• Reading text

CHAPTER 7. Appeals [19700.1 - 19710]
( Heading of Chapter 7 amended by Stats. 2012, Ch. 47, Sec. 41. )
For the purposes of this chapter, the following definitions shall apply:
(a) “Appellant” means an applicant or client who has filed an oral or written request for an administrative review or a written request for a fair hearing.
(b) “Applicant” means any individual who has applied for vocational rehabilitation or independent living services which the department provides. The term also refers to individuals who apply for such services and are found ineligible.
(c) “Client” means any person receiving vocational rehabilitation or independent living services or support from the department.
(Amended by Stats. 1993, Ch. 937, Sec. 29. Effective October 8, 1993.)
(a) The provisions of this chapter relative to vocational rehabilitation or independent living services, or both, shall be administered fairly to the end that all persons who are eligible and apply for those services shall receive the services to which they are entitled under state and federal statutes and regulations promptly and with due consideration for their needs.
(b) Any applicant for services, or client of the department shall be informed as to the provisions of eligibility and his or her responsibility for reporting facts material to a correct determination of his or her eligibility for services.
(c) Any applicant for services, or client of the department who is denied vocational rehabilitation or independent living services, or both shall be notified in writing of the grounds on which the denial is based.
(Amended by Stats. 1993, Ch. 937, Sec. 30.5. Effective October 8, 1993.)
(a) If any applicant for, or client of, the department is dissatisfied with any action of the department relating to his or her application or receipt of services, or if any person who desires to apply for that assistance is refused the opportunity to submit a signed application therefor and is dissatisfied with that refusal, he or she shall, upon filing a request with the department within one year after the decision or action complained of, have a right to an administrative review and redetermination by a member or members of the supervisory staff of the department and a
fair hearing before an impartial hearing officer.
(b) An administrative review shall not delay a hearing before an impartial hearing officer if that hearing is requested. The review shall be held and the decision of the reviewer shall be rendered to the applicant or client within 15 days of the date the request was filed.
(c) A fair hearing shall be held within 60 days of the date a written request is received by the department.
(d) Notwithstanding Sections 19130, 19131, and 19132 of the Government Code, the department shall contract with another office, entity, or department for the provision of impartial hearing officers.
(Amended by Stats. 2012, Ch. 47, Sec. 45. (SB 1041) Effective June 27, 2012. Operative July 27, 2012, by Sec. 59 of Ch. 47.)
(a) (1) After consulting with the appellant, the department shall set the time and place of the hearing specified in Section 19704 before an impartial hearing officer and shall give all parties concerned written notice of the time and place of the hearing.
(2) An impartial hearing officer may change the time and place of the hearing after further consultation with, and to accommodate the convenience of, the appellant. If the appellant consents and each participant in the hearing has an opportunity to participate in the entire proceeding while it is taking place and to examine exhibits, all or part of the fair hearing may be
conducted by means other than an in-person hearing.

• Collected data
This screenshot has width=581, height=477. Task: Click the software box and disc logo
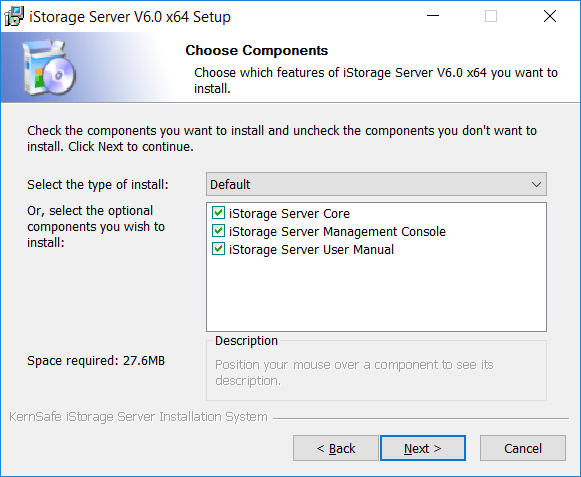tap(49, 67)
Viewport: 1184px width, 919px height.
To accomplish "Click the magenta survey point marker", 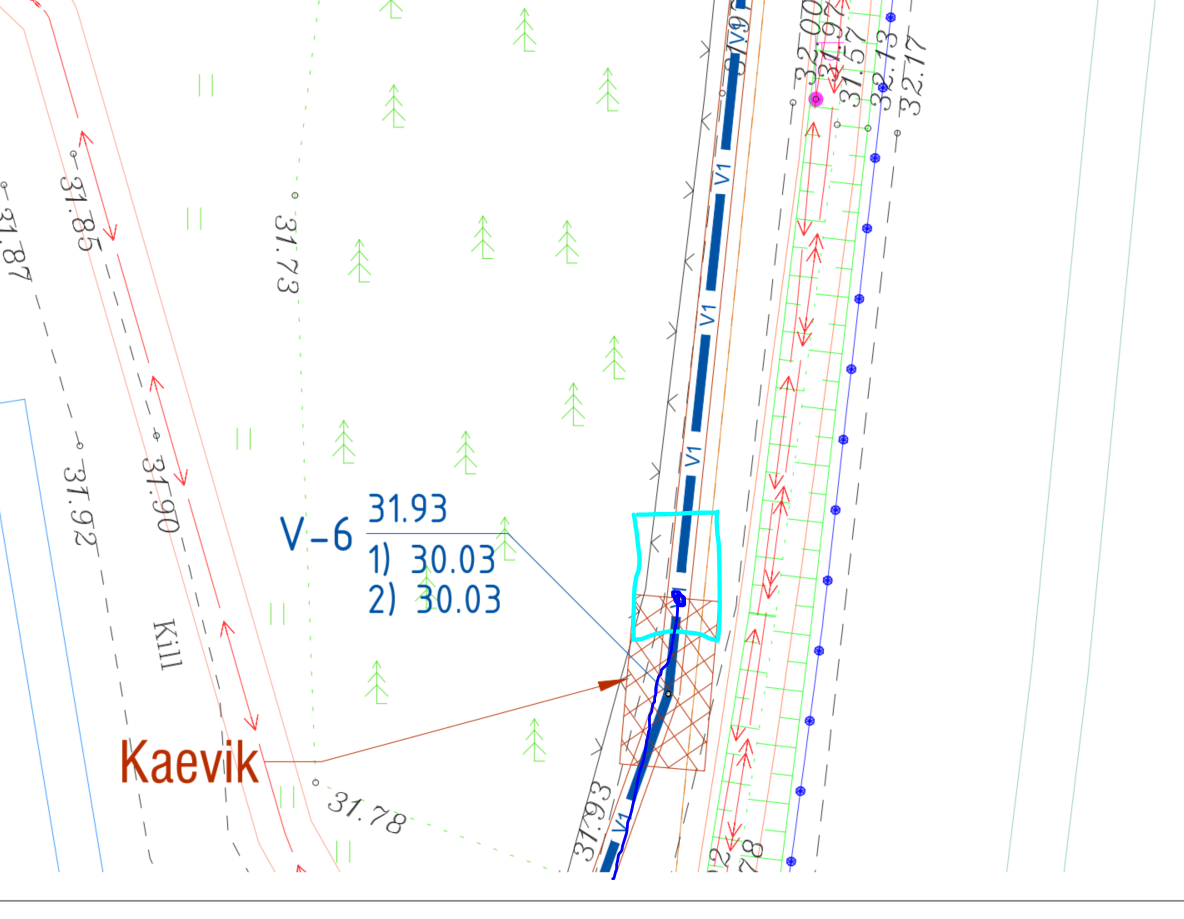I will (816, 99).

• Set problem 1
Repeat the vocational rehabilitation appeals text word for word, starting at "(b) Any applicant" and ending at "30.5. Effective October 8, 1993.)".
• Set problem 2
Write the next part of the vocational rehabilitation appeals text, continuing from its last sentence.

• Exercise output 1
(b) Any applicant for services, or client of the department shall be informed as to the provisions of eligibility and his or her responsibility for reporting facts material to a correct determination of his or her eligibility for services.
(c) Any applicant for services, or client of the department who is denied vocational rehabilitation or independent living services, or both shall be notified in writing of the grounds on which the denial is based.
(Amended by Stats. 1993, Ch. 937, Sec. 30.5. Effective October 8, 1993.)

• Exercise output 2
(b) At the hearing, the appellant may appear, may be accompanied by a representative of his or her own choosing, or may designate a representative to appear on his or her behalf. The appellant may submit the matter on the written record and waive the right to appear at the hearing.
(c) Upon a joint request of the parties or upon a showing of good cause by either party, the impartial hearing officer may grant extensions of time or continuances of the hearing.
(d) (1) The hearing shall be conducted by an impartial hearing officer who has no personal, financial, professional, or other interest that would conflict with his or her objectivity in
conducting the hearing. The impartial hearing officer shall be knowledgeable regarding the federal and state laws and regulations applicable to the department.
(2) The hearing shall not be conducted according to the technical rules of evidence and those related to witnesses. Any relevant evidence shall be admitted if it is the sort of evidence upon which responsible persons are accustomed to rely in the conduct of serious affairs. Hearsay evidence may be used for the purpose of supplementing or explaining other evidence, but shall not be sufficient in itself to support a finding, unless it would be admissible over objection in a civil action. All testimony shall be under oath or affirmation, which the impartial hearing officer is empowered to administer.
(3) The
impartial hearing officer shall do all of the following:
(A) Consider the presentation of relevant viewpoints about the issues of disagreement.
(B) Examine the evidence presented during the hearing.
(C) Issue a decision to the parties, written in ordinary and concise language and in compliance with federal and state law and regulations, that includes findings and grounds for the decision, within 30 days of the completion of the hearing.
(Amended by Stats. 2012, Ch. 47, Sec. 46. (SB 1041) Effective June 27, 2012. Operative July 27, 2012, by Sec. 59 of Ch. 47.)
Training for impartial hearing officers shall include, but not be limited to, both of the following:
(a) Information regarding the goals and requirements of the vocational rehabilitation program, the state plan, and federal and state statutes and regulations governing the program.
(b) Instruction in how to protect the rights of appellants at administrative hearings, with emphasis on assisting, where appropriate, those appellants represented by themselves or an advocate inexperienced in administrative hearings in fully developing the administrative record.
(Added by Stats. 2012, Ch. 47, Sec. 47. (SB 1041) Effective June 27, 2012. Operative July 27, 2012, by Sec. 59 of Ch. 47.)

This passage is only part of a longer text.